Pero in real life? It’s more like deciding which parts of history make people uncomfortable and then quietly sliding those parts off the table.
Supporters of these changes say they want to make sure classrooms stay “balanced” and “age-appropriate.” Critics hear something else entirely: that certain truths are being softened, shortened, or straight-up erased to fit a political narrative. Because when you start arguing over whether something should be taught, you’re really arguing over whether it should be remembered.
When “Protection” starts looking like erasure, we need to get suspicious.

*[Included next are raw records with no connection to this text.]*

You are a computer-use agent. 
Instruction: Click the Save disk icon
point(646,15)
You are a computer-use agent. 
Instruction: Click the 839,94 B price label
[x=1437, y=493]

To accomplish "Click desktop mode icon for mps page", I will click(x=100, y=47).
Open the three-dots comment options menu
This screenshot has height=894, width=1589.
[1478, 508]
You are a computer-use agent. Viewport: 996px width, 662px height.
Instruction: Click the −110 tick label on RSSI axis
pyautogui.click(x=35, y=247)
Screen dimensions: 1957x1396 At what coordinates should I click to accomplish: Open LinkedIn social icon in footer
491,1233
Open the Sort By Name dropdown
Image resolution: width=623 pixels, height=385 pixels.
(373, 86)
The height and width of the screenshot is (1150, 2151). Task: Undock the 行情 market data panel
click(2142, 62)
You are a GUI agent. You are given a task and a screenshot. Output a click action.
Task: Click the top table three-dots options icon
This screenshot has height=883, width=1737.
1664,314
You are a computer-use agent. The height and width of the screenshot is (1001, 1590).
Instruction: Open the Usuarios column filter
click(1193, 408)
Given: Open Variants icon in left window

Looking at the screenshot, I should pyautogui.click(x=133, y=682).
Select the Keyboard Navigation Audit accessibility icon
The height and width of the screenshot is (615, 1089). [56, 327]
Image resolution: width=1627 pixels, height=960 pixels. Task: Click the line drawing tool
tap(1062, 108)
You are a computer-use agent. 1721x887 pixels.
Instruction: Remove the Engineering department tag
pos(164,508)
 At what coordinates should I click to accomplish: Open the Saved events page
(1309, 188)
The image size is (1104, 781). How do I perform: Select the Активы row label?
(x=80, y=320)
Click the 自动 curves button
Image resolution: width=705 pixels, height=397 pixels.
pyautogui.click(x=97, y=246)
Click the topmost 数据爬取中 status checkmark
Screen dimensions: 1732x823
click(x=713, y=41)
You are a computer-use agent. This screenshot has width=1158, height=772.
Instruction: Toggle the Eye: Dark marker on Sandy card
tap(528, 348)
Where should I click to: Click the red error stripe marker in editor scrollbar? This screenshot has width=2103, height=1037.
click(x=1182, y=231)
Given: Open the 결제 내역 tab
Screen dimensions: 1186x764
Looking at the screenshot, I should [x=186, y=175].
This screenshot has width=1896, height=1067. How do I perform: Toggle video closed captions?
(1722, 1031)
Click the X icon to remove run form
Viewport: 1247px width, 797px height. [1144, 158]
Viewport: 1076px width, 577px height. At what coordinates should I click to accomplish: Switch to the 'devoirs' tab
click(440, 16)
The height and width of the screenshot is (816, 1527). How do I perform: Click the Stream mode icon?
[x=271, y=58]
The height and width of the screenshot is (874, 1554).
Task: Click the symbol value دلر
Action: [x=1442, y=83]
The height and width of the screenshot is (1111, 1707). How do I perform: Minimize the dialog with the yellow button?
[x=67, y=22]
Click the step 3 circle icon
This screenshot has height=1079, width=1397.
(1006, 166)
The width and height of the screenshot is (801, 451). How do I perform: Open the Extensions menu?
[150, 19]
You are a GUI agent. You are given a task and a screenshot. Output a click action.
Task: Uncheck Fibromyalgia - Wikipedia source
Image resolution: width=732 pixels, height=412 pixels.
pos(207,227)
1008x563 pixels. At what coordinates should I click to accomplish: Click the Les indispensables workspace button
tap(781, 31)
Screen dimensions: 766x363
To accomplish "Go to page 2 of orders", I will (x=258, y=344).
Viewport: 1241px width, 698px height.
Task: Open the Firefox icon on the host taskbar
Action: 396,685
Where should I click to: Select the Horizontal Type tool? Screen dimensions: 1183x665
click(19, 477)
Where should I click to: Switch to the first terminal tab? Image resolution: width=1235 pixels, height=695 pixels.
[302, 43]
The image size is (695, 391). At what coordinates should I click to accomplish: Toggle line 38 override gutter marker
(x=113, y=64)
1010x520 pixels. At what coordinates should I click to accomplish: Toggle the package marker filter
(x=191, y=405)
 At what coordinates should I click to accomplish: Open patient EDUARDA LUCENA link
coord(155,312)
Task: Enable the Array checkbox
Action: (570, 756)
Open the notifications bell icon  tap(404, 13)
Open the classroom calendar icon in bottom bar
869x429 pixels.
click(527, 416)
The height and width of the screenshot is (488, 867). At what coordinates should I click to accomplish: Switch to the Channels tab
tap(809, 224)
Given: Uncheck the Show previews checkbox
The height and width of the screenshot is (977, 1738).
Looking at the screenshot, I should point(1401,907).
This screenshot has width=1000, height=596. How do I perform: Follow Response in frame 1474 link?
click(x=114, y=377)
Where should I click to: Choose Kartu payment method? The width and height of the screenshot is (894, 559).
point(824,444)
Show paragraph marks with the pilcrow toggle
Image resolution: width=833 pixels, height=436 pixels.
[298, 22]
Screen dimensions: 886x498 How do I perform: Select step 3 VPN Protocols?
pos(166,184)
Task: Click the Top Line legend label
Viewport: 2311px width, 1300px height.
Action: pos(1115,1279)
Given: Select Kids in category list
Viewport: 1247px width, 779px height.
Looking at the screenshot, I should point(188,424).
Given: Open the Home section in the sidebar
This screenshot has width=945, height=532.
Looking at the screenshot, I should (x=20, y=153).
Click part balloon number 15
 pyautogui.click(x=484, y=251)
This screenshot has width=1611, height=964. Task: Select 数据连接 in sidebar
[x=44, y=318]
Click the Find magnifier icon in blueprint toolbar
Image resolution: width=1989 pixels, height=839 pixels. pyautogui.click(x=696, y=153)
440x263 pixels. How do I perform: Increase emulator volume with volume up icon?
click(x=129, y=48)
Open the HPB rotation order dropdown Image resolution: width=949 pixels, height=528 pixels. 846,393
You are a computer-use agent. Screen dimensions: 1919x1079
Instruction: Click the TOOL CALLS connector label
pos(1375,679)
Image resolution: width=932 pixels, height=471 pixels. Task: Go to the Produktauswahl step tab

Every time someone says they want to “protect children” from certain topics, you have to ask: protect them from what exactly? From discomfort? From complexity? From the messy, complicated reality of history? Because history is not supposed to be comfortable. If it were, we wouldn’t need to teach it, we’d just tell bedtime stories and call it a day.
Take discussions around race, inequality, or discrimination. These are not side notes in Texas history, they are central chapters. But when those conversations get watered down or pushed aside, students don’t just lose information. They lose context.
It’s like handing someone a map with half the roads missing and then wondering why they’re confused about how they got here.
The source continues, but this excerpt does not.